Deploy vLLM + Open WebUI Chat Stack

Deploy a production-ready LLM chat interface with vLLM serving and Open WebUI frontend.

Prerequisites

swm pod create -p runpod -g "H100 SXM" -n llm-chat \
  --lifecycle auto-down --idle-timeout 30 -y

swm setup install vllm runpod:YOUR_POD_ID

swm models pull runpod:YOUR_POD_ID Qwen/Qwen3-8B
swm models set runpod:YOUR_POD_ID Qwen/Qwen3-8B --restart

swm setup install open-webui runpod:YOUR_POD_ID

swm setup start vllm runpod:YOUR_POD_ID
swm setup start open-webui runpod:YOUR_POD_ID

Open WebUI will be available at the proxy URL printed by swm, or via SSH tunnel at http://localhost:8080.

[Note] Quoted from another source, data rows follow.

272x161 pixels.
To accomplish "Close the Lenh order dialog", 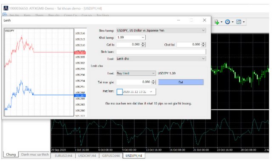I will (x=204, y=20).
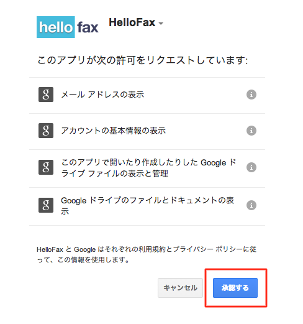Select Google ドライブのファイルとドキュメントの表示 row text
Image resolution: width=303 pixels, height=324 pixels.
[148, 206]
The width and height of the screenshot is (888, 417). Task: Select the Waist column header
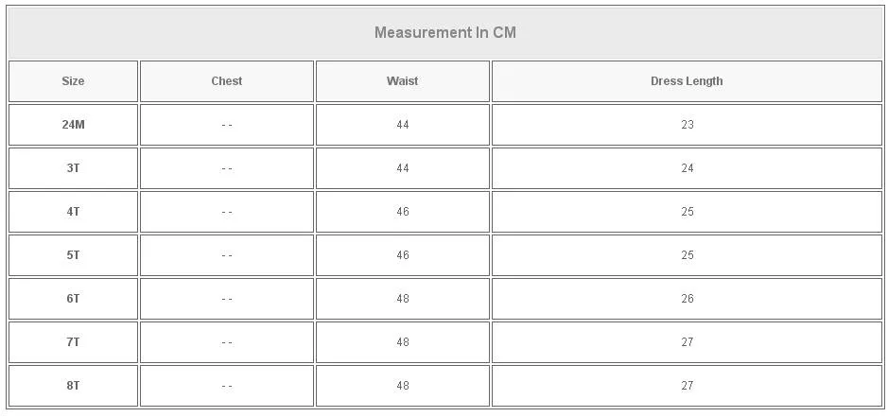click(402, 81)
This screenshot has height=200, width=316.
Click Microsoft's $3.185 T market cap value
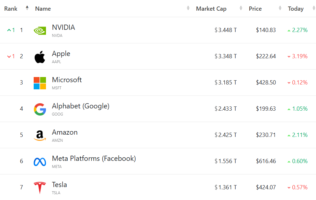[x=226, y=83]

For larger models (70B+), use multiple GPUs. vLLM auto-detects GPU count:

swm pod create -p runpod -g "H100 SXM" -n llm-big \
  --gpu-count 4 --lifecycle auto-down -y
swm models pull runpod:ID Qwen/Qwen3-235B-A22B

vLLM will automatically set --tensor-parallel-size 4.